Data provided:
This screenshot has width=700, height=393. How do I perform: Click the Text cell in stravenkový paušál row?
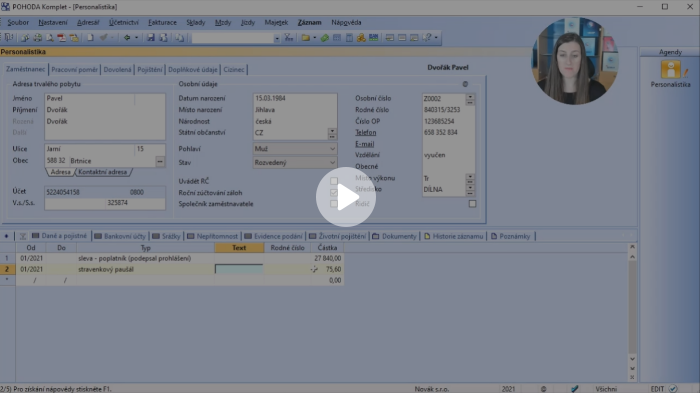[239, 269]
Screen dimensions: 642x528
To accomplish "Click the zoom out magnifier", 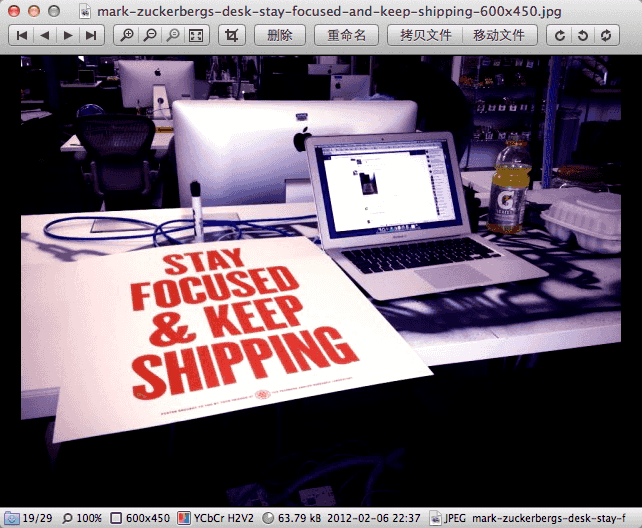I will 150,35.
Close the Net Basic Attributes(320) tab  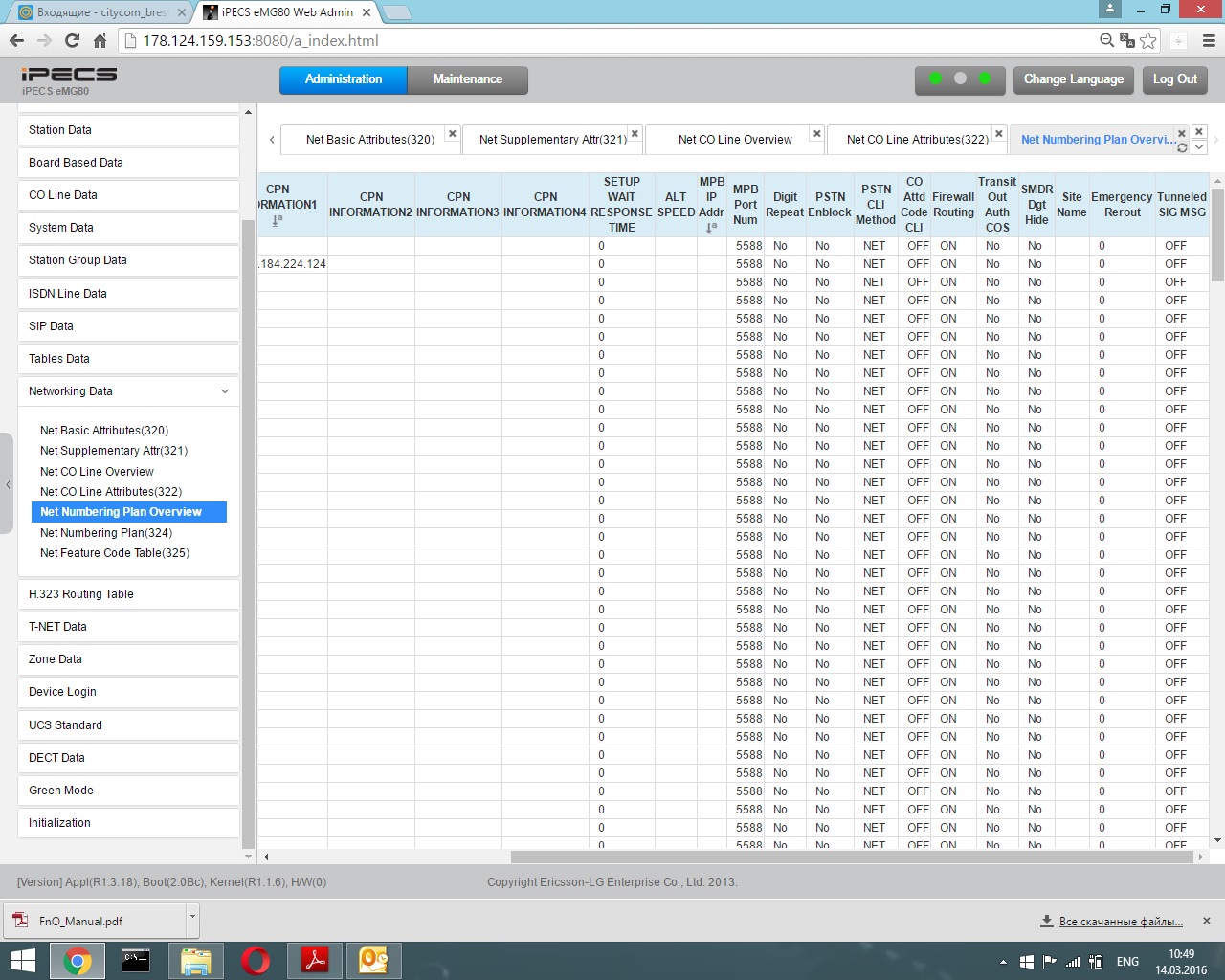[453, 134]
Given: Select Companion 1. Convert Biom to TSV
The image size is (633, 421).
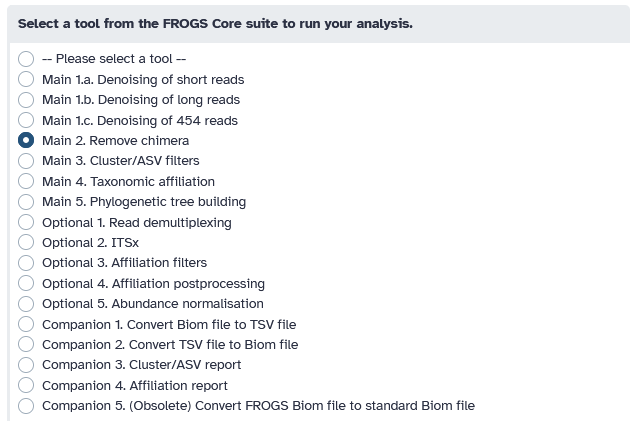Looking at the screenshot, I should point(26,324).
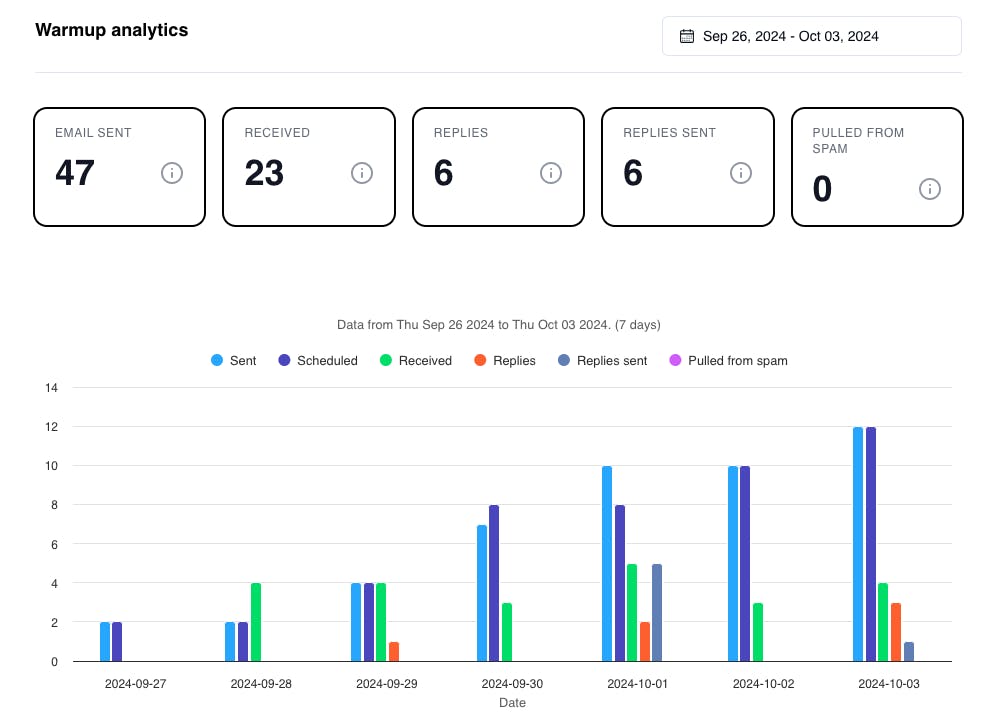Image resolution: width=988 pixels, height=712 pixels.
Task: Open the info tooltip on Email Sent card
Action: click(172, 173)
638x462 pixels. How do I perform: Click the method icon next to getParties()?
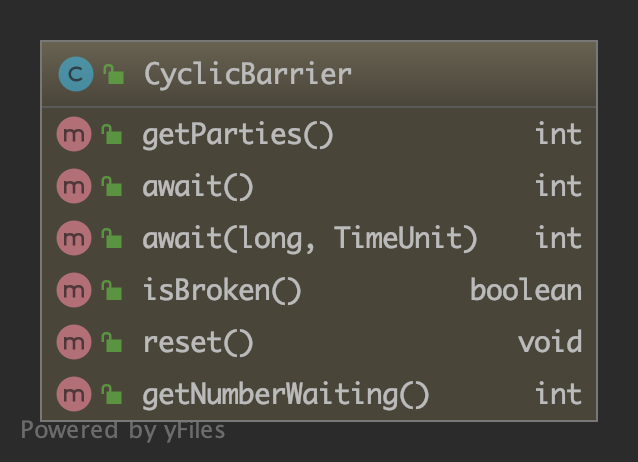click(73, 134)
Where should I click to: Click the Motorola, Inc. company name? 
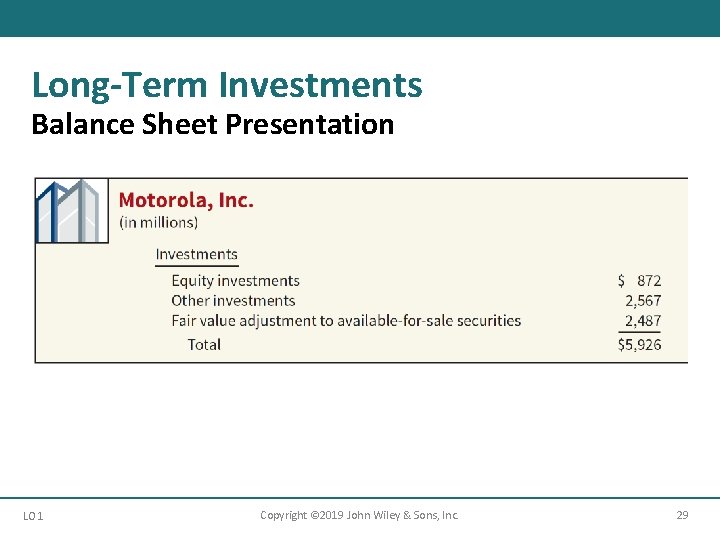[x=186, y=200]
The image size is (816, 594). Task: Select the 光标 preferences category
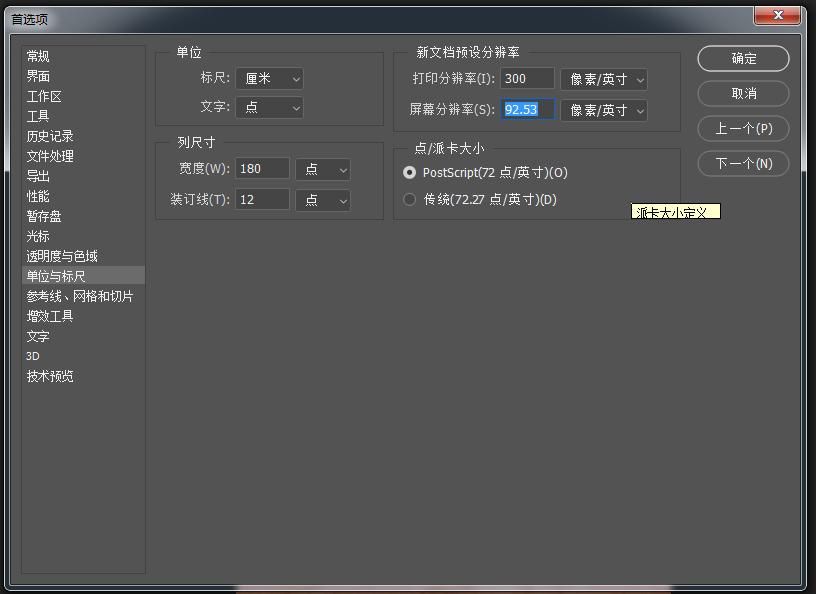pyautogui.click(x=37, y=236)
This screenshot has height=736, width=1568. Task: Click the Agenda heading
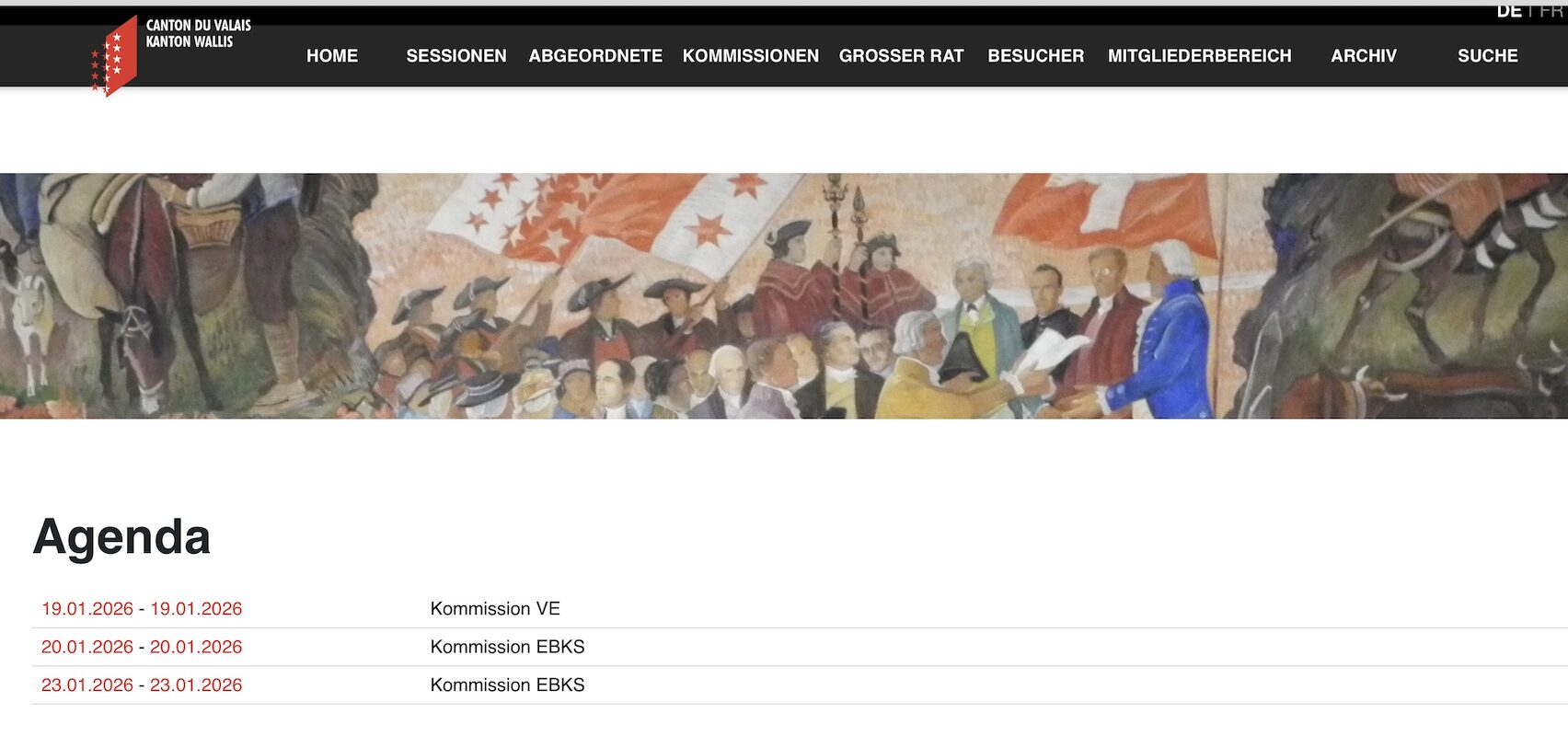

Requirement: A word-for-word repeat of the lines from the line with "Where should I" to the last line of the data, both ends included and pictures left out, is all that should appear.

Answer box:
Where should I click to: Click the Motorola, Inc. company name? 
[x=186, y=200]
The image size is (816, 594). Task: Select the 光标 preferences category
pyautogui.click(x=37, y=236)
This screenshot has height=736, width=1568. Task: Click the Agenda heading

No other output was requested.